= Extrait =
Une invention, le jihad du sexe ? Comme en France, à la fin des années 60, cette fameuse « rumeur d’Orléans », si bien déconstruite par Edgar Morin ? C’est l’évidence qui se dessine peu à peu lorsqu’on mène l’enquête. Mais comment et pourquoi ce qui n’était que montage ou ragot a-t-il suscité une telle adhésion au pays de la révolution de jasmin ? Spécialiste des réseaux islamistes, le journaliste d’origine algérienne, Nasreddine Ben Hadid, qui travaille pour al Jazzera en Tunisie, relève que le premier organe de presse à évoquer le « jihad sexuel » est un journal algérien. Pour lui, ce n’est pas un hasard : « En Algérie, dit-il, beaucoup de journaux sont des succursales des services de renseignement. Et la rumeur infondée destinée à discréditer les islamistes est une méthode éprouvée. Les autorités se sont inquiétées de voir que le parti islamiste tunisien encourageait ses djihadistes à partir en Syrie. Or, le problème n’est pas qu’ils partent, mais qu’ils reviennent, armés, entraînés et menacent la sécurité régionale… » Comme « une botte de paille sèche en été », constate le journaliste algérien, la Tunisie s’est enflammée, en proie à ses démons les plus intimes …
En Egypte, au Liban, l’existence de trafics sexuels organisés par des salafistes, a déjà été évoquée. Mais jamais avec une force, ni une ampleur comparables à la rumeur tunisienne. Et ceux qui en Tunisie aujourd’hui rejettent avec le plus de force l’idée que ce jihad sexuel puisse être une manipulation, sont, curieusement, les plus cartésiens : les démocrates éclairés qui mènent la lutte contre l’obscurantisme islamiste. Dans l’atmosphère de guerre civile larvée qui existe dans le pays, l’affaire du « jihad sexuel », est devenu un épisode fondamental de la crispation politique. Comme si remettre en cause son existence, revenait aux yeux des laïcs à soutenir les islamistes...
Aujourd’hui, pour ces démocrates tunisiens attachés à défendre la laïcité dans un pays où elle est en grand danger, il n’est pas politiquement correct de mettre en doute la geste du « jihad du sexe ». Étonnant renversement de perspective : pour les opposants à l’intégrisme religieux, l’affaire tombe à pic. Ainsi, ces intégristes qui harcèlent les femmes tunisiennes trop indépendantes à leurs yeux et font donner contre elles leurs ligues de vertus, auraient à leur tour cédé au vice… Et sur quelle échelle ! Chacun y va de son anecdote, comme ce professeur d’université qui affirme qu’une fatwa légalise la sodomie, si elle sert aux kamikazes à introduire des explosifs dans l’anus pour se faire exploser… Ou cette brillante avocate qui raconte que des jeunes filles tunisiennes parties pour le jihad al Nikah ont reçu des notes, comme à l’école, pour leurs performances sexuelles dans le lit des jihadistes… Seul problème : ces récits sont toujours de deuxième main, et rien ne vient les étayer.

= Données fournies =
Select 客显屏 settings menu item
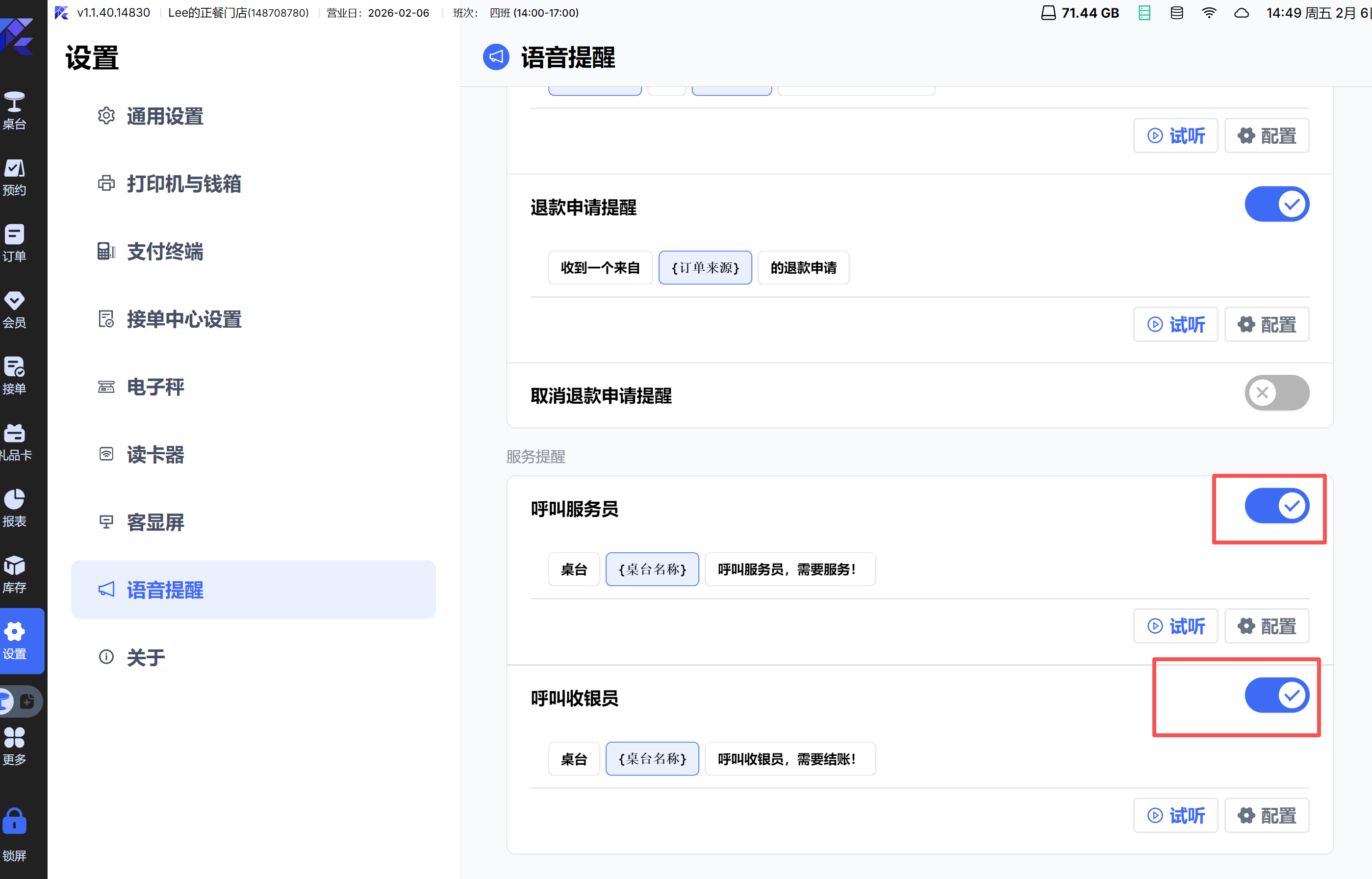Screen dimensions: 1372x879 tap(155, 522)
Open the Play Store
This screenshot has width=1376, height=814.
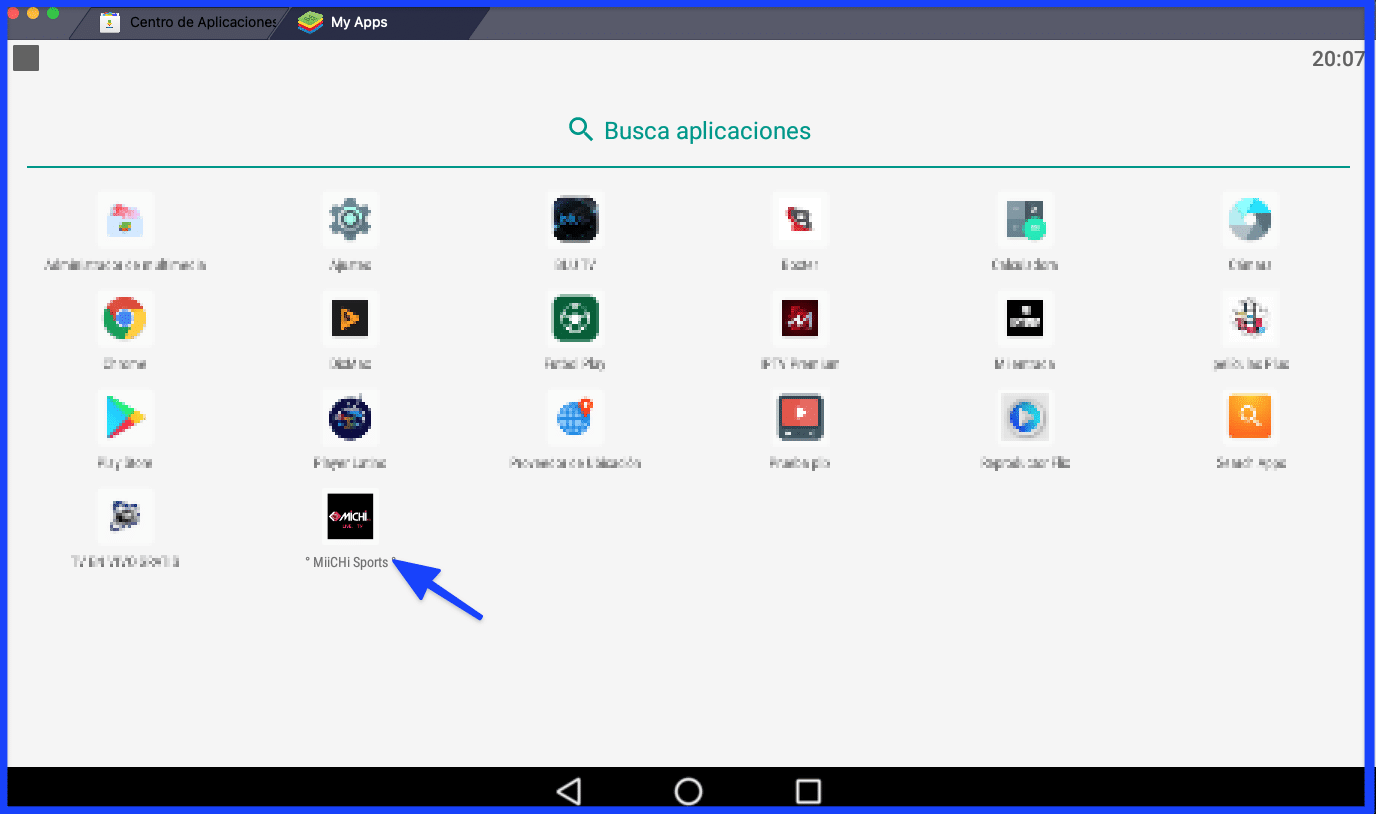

= Objectif =
D'après l'extrait sur la rumeur du « jihad sexuel », quel type d'organe de presse a été le premier à évoquer ce sujet ? Les données n'ont aucun rapport avec l'extrait.

= Résultat final =
Un journal algérien.